YOUR TASK: List every line of the records that contains the word "heading". Case counts.
>> begin INPUT RECORDS
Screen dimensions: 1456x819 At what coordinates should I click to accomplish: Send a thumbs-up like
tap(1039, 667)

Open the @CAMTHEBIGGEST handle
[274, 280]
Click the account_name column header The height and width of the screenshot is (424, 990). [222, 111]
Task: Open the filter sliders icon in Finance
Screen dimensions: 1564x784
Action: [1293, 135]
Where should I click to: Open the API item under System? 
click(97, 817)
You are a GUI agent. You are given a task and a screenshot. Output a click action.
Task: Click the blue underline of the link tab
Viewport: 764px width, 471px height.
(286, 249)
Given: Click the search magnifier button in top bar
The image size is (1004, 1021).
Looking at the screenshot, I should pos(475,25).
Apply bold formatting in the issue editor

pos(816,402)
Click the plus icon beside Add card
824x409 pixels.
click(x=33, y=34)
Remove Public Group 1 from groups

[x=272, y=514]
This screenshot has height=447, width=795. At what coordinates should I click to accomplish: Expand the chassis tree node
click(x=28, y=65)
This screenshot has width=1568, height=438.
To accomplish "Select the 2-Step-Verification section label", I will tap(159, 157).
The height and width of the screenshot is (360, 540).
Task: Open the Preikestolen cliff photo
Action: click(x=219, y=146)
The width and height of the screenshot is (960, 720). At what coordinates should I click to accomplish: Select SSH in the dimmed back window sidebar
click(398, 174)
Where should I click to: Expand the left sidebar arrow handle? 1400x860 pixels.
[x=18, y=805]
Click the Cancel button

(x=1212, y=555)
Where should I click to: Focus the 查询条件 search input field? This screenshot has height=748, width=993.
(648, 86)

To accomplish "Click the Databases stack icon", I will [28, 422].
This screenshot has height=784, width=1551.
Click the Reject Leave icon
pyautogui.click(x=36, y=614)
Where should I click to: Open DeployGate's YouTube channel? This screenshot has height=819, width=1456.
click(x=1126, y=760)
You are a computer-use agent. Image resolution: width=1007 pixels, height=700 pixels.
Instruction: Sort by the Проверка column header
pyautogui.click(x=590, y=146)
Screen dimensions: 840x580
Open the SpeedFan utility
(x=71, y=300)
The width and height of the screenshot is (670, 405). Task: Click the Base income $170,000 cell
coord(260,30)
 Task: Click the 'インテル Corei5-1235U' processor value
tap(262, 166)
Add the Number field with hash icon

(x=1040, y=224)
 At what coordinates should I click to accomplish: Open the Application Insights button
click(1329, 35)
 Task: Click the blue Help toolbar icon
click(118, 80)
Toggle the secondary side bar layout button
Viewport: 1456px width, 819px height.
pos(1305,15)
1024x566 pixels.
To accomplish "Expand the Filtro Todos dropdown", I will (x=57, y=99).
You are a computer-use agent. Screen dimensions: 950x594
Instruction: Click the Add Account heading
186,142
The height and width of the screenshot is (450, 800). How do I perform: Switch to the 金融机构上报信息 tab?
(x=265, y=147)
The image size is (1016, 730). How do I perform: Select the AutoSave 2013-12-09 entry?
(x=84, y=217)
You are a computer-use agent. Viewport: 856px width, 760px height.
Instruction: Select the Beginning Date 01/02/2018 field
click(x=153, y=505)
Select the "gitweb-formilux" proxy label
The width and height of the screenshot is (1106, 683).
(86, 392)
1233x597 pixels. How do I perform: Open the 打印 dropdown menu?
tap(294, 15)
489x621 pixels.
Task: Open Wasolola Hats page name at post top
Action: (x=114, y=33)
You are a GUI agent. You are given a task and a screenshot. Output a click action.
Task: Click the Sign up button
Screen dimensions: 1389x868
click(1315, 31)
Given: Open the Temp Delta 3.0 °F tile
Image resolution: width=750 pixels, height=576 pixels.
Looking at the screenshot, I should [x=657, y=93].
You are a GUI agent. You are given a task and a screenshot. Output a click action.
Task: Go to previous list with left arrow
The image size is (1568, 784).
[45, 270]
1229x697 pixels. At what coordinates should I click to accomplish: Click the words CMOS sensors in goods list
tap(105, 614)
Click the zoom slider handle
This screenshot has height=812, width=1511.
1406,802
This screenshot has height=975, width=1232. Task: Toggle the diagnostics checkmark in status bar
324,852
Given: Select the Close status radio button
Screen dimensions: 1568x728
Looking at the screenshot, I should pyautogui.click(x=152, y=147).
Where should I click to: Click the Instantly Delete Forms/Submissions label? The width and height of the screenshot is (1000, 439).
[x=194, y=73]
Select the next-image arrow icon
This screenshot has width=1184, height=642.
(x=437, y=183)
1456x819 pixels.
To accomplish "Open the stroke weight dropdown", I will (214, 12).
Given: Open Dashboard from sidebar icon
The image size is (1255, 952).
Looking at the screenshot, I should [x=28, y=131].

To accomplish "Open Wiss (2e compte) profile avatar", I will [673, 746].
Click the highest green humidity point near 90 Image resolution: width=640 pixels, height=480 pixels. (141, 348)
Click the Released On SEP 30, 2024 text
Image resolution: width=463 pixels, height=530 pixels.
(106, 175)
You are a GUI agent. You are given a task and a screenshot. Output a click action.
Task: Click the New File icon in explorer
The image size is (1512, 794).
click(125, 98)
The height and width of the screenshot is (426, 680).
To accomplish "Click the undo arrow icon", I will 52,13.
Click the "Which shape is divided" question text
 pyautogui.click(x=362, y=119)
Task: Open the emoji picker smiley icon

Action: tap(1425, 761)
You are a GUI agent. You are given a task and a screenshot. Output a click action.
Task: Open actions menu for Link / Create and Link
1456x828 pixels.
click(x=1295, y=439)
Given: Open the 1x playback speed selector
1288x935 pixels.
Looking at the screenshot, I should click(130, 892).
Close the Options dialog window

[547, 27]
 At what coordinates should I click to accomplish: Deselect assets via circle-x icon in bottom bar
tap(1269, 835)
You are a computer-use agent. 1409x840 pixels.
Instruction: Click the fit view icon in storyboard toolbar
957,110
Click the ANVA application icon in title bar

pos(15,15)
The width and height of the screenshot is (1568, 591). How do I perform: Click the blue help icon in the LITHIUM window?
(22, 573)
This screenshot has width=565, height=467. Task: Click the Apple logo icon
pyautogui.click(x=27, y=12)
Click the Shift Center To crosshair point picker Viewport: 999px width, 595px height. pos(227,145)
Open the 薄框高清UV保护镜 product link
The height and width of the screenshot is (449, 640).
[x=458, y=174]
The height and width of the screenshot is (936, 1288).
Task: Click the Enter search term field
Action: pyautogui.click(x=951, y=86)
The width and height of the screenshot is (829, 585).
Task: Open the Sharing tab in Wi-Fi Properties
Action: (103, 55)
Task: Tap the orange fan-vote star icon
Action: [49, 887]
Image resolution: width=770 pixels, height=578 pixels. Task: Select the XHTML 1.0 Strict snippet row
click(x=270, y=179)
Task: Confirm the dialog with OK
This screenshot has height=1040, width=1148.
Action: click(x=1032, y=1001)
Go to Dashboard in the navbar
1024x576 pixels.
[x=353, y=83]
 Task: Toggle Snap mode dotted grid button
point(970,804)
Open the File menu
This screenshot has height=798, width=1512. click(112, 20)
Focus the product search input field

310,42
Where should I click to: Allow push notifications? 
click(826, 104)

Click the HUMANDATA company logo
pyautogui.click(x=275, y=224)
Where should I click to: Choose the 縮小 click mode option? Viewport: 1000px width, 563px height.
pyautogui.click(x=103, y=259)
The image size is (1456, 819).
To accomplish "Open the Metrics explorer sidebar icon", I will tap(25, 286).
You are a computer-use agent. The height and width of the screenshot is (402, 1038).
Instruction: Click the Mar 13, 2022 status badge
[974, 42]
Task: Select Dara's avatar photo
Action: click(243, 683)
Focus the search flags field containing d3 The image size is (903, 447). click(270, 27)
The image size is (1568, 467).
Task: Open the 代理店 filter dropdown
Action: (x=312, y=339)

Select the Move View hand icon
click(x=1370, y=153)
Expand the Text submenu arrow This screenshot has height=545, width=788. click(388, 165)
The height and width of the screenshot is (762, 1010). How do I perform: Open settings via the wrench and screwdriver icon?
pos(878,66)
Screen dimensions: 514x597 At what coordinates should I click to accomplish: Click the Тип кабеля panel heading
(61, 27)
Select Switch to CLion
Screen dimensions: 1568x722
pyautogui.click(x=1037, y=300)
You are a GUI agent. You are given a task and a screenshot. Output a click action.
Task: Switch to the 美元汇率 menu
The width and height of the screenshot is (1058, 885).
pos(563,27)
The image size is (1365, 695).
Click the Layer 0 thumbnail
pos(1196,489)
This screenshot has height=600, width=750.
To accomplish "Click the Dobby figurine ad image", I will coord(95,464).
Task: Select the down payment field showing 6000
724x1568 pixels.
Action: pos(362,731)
>> end INPUT RECORDS
WRITTEN ANSWER:
Instruction: Click the Add Account heading
Screen dimensions: 514x597 At what coordinates should I click to accomplish: Click the Тип кабеля panel heading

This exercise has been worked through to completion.